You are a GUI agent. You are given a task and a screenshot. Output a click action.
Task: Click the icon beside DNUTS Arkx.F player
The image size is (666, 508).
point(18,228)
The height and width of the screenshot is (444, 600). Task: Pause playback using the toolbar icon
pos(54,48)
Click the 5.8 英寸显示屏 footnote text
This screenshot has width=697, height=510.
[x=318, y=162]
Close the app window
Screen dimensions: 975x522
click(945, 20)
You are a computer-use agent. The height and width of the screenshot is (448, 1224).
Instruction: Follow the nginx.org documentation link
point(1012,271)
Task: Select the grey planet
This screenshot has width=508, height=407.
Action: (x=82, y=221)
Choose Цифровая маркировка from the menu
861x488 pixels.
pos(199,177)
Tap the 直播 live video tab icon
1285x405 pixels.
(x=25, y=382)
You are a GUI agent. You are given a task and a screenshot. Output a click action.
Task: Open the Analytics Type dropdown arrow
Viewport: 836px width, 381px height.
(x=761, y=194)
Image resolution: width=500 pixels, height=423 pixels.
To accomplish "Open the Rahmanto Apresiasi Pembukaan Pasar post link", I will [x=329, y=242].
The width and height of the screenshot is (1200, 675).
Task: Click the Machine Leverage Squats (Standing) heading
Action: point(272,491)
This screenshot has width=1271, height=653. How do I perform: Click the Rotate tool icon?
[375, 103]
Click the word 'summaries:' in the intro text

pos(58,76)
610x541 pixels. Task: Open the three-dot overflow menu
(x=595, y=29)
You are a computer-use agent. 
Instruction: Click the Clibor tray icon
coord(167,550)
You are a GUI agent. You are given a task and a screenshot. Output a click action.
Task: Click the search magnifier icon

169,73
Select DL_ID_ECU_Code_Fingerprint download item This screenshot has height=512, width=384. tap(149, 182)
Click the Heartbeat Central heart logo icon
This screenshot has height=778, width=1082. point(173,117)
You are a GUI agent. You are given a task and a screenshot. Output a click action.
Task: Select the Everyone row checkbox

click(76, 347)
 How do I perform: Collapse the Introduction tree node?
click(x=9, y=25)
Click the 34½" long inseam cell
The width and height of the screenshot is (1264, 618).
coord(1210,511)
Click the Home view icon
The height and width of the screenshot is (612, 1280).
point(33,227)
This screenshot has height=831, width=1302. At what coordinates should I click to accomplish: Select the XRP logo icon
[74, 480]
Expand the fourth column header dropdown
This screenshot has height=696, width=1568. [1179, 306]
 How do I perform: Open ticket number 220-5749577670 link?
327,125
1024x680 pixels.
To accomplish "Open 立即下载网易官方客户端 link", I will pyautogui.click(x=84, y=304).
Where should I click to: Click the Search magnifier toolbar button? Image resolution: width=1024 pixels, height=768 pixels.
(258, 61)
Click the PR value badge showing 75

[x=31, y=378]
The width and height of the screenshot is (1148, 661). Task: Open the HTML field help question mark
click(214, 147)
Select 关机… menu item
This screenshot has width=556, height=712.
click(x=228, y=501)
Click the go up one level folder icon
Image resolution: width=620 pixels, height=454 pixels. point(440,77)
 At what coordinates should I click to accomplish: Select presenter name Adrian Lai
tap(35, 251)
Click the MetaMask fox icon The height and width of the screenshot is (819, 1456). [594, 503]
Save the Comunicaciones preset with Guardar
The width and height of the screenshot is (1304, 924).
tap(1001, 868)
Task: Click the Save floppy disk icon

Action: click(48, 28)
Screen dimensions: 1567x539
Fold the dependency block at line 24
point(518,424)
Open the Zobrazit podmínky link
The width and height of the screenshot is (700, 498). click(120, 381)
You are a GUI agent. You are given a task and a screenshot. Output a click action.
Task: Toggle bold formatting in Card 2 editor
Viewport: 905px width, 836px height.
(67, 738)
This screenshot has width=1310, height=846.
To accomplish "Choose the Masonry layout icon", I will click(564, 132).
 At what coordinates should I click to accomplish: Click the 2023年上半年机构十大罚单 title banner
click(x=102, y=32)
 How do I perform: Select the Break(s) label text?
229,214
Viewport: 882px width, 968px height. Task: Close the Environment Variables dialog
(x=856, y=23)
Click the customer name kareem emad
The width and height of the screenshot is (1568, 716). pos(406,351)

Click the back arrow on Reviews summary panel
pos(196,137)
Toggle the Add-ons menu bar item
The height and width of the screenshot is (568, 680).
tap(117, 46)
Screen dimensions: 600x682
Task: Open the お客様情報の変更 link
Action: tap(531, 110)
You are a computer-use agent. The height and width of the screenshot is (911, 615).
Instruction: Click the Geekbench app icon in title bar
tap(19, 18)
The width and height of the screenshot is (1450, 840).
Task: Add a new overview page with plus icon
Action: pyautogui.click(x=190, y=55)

++++++++

The problem:
The reply should consist only of the line containing "At what coordinates should I click to accomplish: Click" and all lines after it in the listing above, reproduced exactly.

Your solution:
 At what coordinates should I click to accomplish: Click the 2023年上半年机构十大罚单 title banner
click(x=102, y=32)
 How do I perform: Select the Break(s) label text?
229,214
Viewport: 882px width, 968px height. Task: Close the Environment Variables dialog
(x=856, y=23)
Click the customer name kareem emad
The width and height of the screenshot is (1568, 716). pos(406,351)

Click the back arrow on Reviews summary panel
pos(196,137)
Toggle the Add-ons menu bar item
The height and width of the screenshot is (568, 680).
tap(117, 46)
Screen dimensions: 600x682
Task: Open the お客様情報の変更 link
Action: tap(531, 110)
You are a computer-use agent. The height and width of the screenshot is (911, 615).
Instruction: Click the Geekbench app icon in title bar
tap(19, 18)
The width and height of the screenshot is (1450, 840).
Task: Add a new overview page with plus icon
Action: pyautogui.click(x=190, y=55)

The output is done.